Di suatu pagi yang temaram, seorang pemuda membuka ponselnya dan bertanya pada asisten AI: "Apakah Allah mencintaiku meski aku banyak berdosa?"
Seketika layar menampilkan jawaban yang penuh dalil, bahkan mengutip ayat dan hadits dengan rapi. Namun, hatinya tetap kosong. Ada yang kurang. Bukan karena jawabannya salah, tapi karena jawaban itu tak mengandung pelukan---tak terasa kehangatan ruh yang biasanya ia temukan saat bertatap mata dengan seorang guru, seorang ulama.
Di sinilah pertanyaan besar zaman ini menggema:
Bisakah kecerdasan buatan menggantikan ulama?
AI: Mesin Pintar, Tapi Bukan Pemilik Ruh
Kita hidup di era ketika teknologi berkembang jauh lebih cepat daripada etika dan spiritualitas manusia. AI kini bisa menulis ceramah, menerjemahkan tafsir, bahkan memberikan nasihat dengan bahasa yang seolah menyentuh.

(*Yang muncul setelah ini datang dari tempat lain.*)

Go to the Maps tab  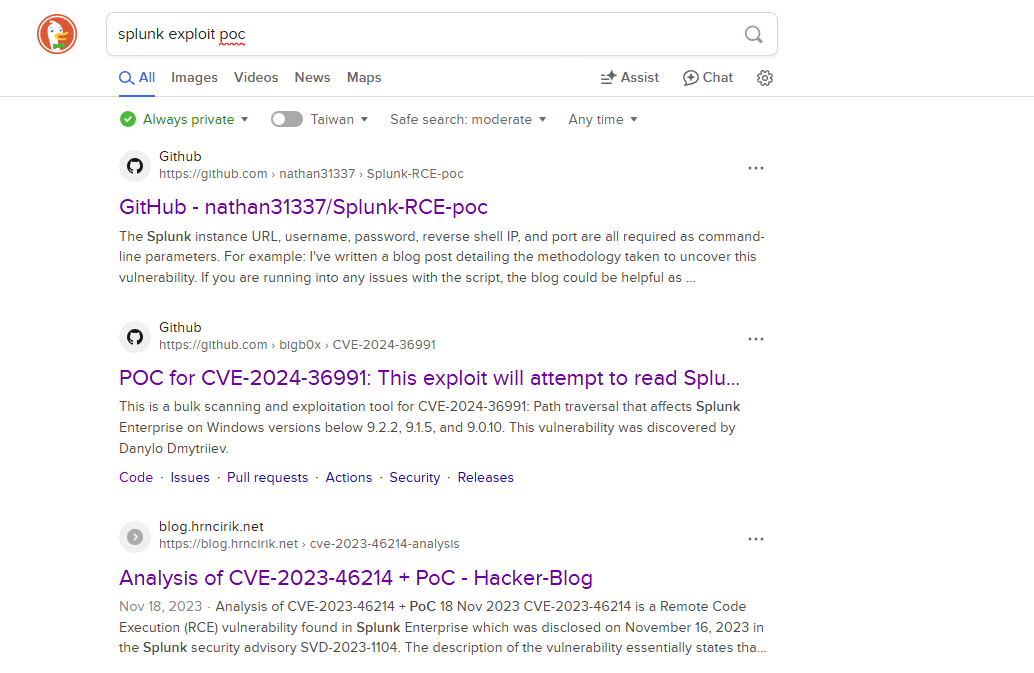(364, 78)
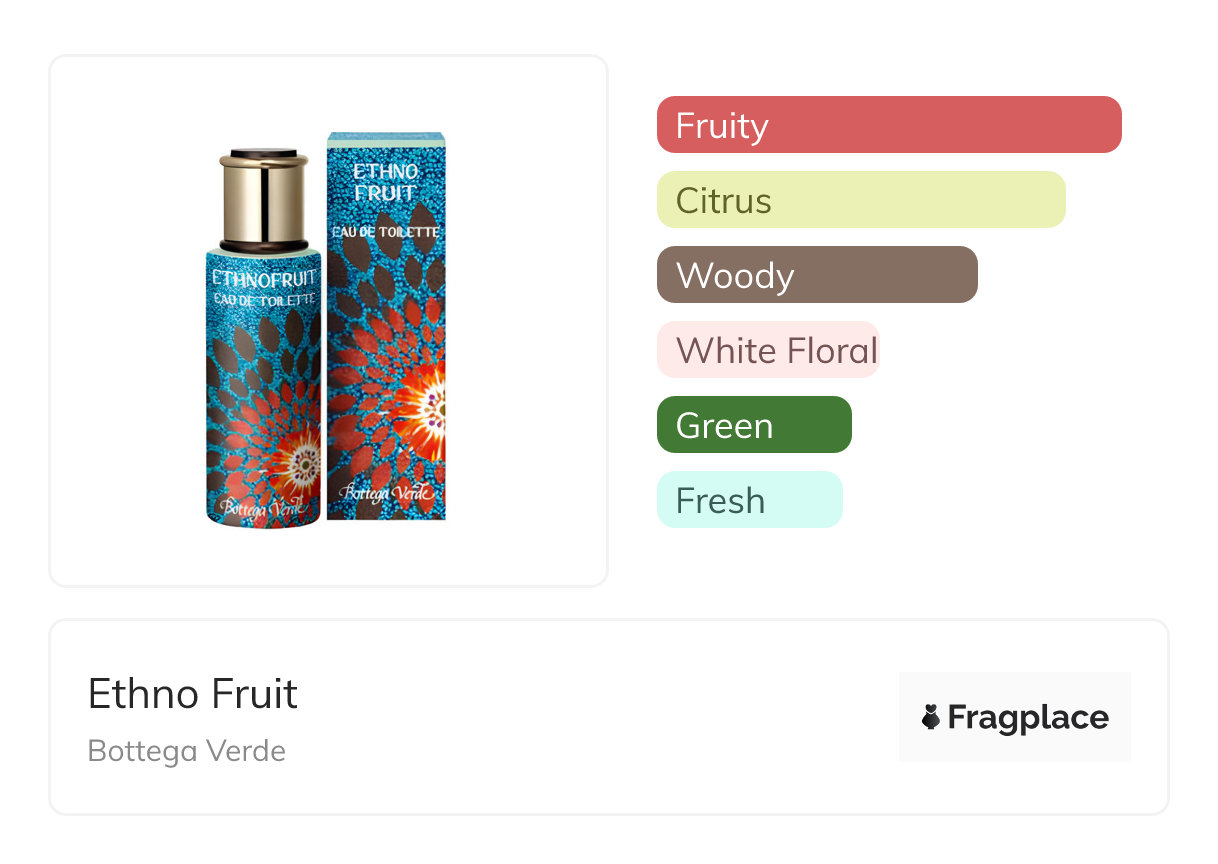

Namun, mari kita jujur: AI adalah alat---ia tidak punya qalbu, tidak punya air mata, dan tidak mengalami perjalanan ruhani.
Al-Qur'an mengingatkan:
"Maka bertanyalah kepada orang yang mempunyai pengetahuan jika kamu tidak mengetahui."
(QS. An-Nahl: 43)
Ayat ini menggunakan istilah ahladz dzikr, yakni mereka yang betul-betul memiliki pemahaman, pengalaman, dan kedalaman hati dalam ilmu dan dzikir.
AI mungkin bisa menghafal, tapi ia tidak berdzikir.
AI dan Pemahaman Emosi: Dekat Tapi Tetap Jauh
Memang, saat ini berbagai aplikasi berbasis AI sudah mampu membaca ekspresi wajah, nada suara, dan bahkan memilih kata-kata penuh empati. Misalnya:
- Replika AI: chatbot yang bisa menjadi teman berbicara dan memahami suasana hati penggunanya.
- Woebot: asisten terapi berbasis AI yang memantau kesehatan mental.
- Emotion AI di mobil: mendeteksi stres pengemudi melalui kamera dan sensor.
Namun, ini semua tetap berbasis data, bukan ruh. Mereka mengenali pola, bukan makna. Mereka memahami respons, bukan penderitaan yang lahir dari iman yang lemah atau hati yang sedang kehilangan arah.